The show revolves around Alma (Rosa Salazar) who lives a mundane life, fighting with her sister, Becca (Angelique Cabral) and mother, Camila (Constance Marie). Her life is pretty much the same, as she wakes up, eats breakfast, drives to work, goes back home to her boyfriend, and the day repeats itself over and over again. She does not seem happy with the way things are going until she gets into a massive car crash and starts seeing her dead father, Jacob (Bob Odenkirk) at the hospital. From here on, Jacob explains to her that her consciousness can travel through time and it is an affliction of the trauma that was never resolved due to his death. With this newfound power, Alma is tasked to reverse her father’s death, but some underlying problems touch on whether Alma’s new powers are real or not. Jacob’s mother was schizophrenic and he explains that she has the same power as her grandmother. Throughout the series, Alma and her close relatives are worried about her and believe that she is having a mental breakdown.
With the fantastic vision of the director and animator Hisko Hulsing, Undone goes beyond the creative and produces psychedelic effects. It blends sceneries of dreamlike sequences and magical forests, jumps from hospitals and weddings to Alma’s home, as they are quickly replaced with more surroundings. Alma is lost between time and space, skipping backwards and forwards, jumping from different events and exploring her past and her family’s backstory, especially her father’s death. This kind of surreal visual storytelling is present in Raphael Bob-Waksberg and Kate Purdy’s BoJack Horseman, which deals with a similar willingness to discuss mental health issues and drug issues.
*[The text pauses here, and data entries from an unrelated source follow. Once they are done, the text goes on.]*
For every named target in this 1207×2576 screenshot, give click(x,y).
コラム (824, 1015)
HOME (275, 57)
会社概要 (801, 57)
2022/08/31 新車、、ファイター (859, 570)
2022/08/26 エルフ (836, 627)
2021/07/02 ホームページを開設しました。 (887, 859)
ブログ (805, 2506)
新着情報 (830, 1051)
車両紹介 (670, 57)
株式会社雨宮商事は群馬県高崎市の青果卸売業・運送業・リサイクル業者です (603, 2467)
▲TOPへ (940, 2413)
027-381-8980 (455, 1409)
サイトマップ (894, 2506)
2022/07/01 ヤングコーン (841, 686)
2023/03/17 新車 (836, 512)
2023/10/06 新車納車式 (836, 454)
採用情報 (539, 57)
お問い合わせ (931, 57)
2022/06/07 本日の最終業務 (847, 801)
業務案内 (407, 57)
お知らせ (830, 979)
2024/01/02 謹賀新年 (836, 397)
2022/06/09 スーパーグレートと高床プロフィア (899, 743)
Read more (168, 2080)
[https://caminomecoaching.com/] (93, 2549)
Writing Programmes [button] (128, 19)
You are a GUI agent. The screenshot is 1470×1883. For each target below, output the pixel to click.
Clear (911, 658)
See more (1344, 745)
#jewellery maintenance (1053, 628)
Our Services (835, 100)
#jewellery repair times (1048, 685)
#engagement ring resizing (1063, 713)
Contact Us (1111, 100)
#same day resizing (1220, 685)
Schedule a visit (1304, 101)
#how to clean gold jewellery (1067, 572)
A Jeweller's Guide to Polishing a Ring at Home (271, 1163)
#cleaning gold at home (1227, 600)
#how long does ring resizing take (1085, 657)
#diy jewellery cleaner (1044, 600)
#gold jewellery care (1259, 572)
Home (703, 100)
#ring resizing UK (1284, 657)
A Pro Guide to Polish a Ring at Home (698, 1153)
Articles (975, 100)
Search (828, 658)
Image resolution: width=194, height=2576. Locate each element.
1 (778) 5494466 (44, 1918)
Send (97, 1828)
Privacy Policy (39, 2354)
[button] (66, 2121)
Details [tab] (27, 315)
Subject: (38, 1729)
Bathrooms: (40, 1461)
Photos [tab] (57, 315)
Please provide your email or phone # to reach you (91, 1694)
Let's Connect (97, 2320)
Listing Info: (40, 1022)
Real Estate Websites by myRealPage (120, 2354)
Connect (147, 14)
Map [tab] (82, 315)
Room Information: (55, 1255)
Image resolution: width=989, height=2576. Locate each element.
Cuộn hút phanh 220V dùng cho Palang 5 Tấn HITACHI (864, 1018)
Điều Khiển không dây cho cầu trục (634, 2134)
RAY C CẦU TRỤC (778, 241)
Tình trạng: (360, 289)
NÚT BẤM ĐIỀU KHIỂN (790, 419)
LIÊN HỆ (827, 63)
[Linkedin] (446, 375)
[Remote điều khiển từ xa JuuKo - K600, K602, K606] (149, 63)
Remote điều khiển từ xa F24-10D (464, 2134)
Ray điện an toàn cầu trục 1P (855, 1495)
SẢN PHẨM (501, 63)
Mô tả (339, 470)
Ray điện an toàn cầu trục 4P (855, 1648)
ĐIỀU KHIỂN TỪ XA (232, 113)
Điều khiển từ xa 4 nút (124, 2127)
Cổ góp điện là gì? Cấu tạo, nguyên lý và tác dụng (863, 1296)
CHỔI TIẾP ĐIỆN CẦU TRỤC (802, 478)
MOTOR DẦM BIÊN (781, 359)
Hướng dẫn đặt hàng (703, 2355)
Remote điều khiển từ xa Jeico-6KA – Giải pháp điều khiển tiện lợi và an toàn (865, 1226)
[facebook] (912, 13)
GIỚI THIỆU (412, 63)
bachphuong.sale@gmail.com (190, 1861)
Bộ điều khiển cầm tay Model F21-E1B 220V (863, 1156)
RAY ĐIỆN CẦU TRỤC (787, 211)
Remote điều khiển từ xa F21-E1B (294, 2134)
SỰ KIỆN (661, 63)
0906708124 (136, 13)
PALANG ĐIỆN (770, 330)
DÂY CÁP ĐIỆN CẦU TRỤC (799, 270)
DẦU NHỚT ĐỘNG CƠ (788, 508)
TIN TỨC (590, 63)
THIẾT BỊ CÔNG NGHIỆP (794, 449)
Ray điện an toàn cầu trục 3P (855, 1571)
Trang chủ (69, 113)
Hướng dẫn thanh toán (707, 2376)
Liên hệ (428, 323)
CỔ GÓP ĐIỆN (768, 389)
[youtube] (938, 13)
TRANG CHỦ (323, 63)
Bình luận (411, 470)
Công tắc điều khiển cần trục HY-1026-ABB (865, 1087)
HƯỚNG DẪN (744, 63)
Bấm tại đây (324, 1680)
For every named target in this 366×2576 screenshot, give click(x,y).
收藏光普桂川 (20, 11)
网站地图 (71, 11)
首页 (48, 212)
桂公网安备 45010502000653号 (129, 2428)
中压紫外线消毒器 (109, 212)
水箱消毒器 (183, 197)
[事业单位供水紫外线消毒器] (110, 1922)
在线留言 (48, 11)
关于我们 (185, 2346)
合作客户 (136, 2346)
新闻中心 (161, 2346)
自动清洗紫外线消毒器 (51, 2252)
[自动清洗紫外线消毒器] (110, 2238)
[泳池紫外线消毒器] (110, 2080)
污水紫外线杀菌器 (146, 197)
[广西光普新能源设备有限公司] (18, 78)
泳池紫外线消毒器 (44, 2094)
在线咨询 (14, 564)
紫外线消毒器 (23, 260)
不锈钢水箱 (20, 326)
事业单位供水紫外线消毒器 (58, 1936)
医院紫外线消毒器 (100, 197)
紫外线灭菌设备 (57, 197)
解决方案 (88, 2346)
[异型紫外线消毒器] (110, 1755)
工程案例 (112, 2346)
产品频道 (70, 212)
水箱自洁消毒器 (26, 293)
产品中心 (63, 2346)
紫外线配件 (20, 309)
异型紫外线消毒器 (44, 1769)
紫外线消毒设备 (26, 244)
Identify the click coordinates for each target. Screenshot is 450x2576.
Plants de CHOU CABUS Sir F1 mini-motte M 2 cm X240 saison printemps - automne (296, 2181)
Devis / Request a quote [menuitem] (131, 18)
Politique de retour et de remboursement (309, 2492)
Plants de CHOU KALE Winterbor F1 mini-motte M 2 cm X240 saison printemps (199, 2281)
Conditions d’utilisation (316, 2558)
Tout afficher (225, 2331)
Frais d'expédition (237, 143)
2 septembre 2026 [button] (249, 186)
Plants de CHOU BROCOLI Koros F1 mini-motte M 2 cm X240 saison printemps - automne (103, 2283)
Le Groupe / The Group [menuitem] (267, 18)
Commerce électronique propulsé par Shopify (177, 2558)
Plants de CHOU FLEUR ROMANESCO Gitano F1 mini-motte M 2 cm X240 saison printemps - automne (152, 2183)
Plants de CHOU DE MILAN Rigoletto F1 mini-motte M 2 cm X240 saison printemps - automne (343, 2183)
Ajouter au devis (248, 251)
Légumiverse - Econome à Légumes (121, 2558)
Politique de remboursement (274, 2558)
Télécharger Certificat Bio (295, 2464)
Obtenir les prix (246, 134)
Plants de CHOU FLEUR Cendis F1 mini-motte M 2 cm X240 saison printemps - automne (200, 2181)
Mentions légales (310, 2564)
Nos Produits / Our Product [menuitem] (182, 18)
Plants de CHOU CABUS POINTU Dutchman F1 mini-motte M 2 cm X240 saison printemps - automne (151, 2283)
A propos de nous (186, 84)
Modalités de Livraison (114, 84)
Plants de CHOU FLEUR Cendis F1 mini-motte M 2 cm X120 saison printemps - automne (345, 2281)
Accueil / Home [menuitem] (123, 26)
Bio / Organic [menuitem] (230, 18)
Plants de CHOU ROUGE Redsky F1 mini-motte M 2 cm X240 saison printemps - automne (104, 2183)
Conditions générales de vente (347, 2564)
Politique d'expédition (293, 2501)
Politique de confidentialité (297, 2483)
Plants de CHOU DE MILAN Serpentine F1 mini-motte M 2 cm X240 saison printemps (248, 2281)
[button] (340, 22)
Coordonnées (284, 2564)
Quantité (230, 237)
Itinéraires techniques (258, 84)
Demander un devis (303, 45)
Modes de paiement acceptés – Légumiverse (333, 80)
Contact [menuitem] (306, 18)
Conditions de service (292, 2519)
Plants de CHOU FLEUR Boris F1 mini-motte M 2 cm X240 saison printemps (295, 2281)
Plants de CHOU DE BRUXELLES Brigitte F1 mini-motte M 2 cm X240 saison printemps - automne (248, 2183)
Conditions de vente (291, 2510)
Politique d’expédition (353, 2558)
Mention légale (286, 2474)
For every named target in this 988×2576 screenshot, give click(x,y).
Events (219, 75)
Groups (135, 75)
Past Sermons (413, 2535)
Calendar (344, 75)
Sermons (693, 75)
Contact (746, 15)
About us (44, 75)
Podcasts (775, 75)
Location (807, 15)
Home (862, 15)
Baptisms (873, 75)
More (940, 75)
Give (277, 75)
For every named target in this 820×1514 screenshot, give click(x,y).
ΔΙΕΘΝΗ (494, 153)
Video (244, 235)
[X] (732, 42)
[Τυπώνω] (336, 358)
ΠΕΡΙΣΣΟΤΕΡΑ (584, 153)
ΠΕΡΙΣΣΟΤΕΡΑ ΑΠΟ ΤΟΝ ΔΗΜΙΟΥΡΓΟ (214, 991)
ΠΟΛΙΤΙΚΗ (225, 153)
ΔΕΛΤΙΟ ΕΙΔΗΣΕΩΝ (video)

Both BoJack and Alma deal with family issues and use comedy to cope with the tragedies around them. Since her father’s death, she has not been able to grieve about it emotionally. Her relationship with Becca is rocky at first because Alma is irresponsible and reckless about people’s feelings but later, they learn how to understand each other.
To bring Undone to life, Hulsing believed that it was important to capture the emotional performances and to give the feeling of reality as Alma being shifted from one space to another. The continuation of surreal reality and trippy effects allowed Hulsing to explore the themes and Alma’s mental health in a way that questioned whether they were her powers or the manifestations of her mental illness. Speaking to Deadline about how the show’s creative style was made, Purdy and Bob-Waksberg mention that there are only eight painters that create the oil backgrounds in Hulsing’s style, and in terms of the animation process there are so many aspects involved. After the live-action shoot, a team of animators will hand draw the frames, one by one, capturing all the expressions, from Alma laughing to her getting upset. Then they are handed over to the oil and department team, where they physically oil paint the backgrounds. In an interview, Hulsing mentions that Alma’s mind and her experiences are a reflection of her world. Hulsing and his team made over 800 oil backgrounds which were drawn and painted by artists. Then these images are sent over to composite the painted footage, oil backgrounds and performances together to create an atmosphere with a consistent feel and look.
The performance is a huge part of Undone’s world because of how it looks visually. It layers well with filming human emotion and the reality of Alma’s world. The show’s rotoscoped style allows capturing the performances and delving deep into the character’s microexpressions. This mixed medium is visually gorgeous to behold, instilled with the powerful messages of mental health and a woman’s trauma, which is a fresh approach to adult animation. Undone takes an ambitious and creative path to reconnect and correct Alma’s mistakes as she reflects on letting some of the trauma go. Alma’s journey of dealing with fear and the anxiety of losing the people that she loves is presented in chaotic sequences of her world being shattered around her. She is unable to decide on what is real what is not real, whether she, like her grandmother, is dealing with schizophrenia. In Alma’s world, it is not sure whether the answer is right or wrong. Yet, the show startles the audience by creating and shifting realities that are unbelievable and amazing.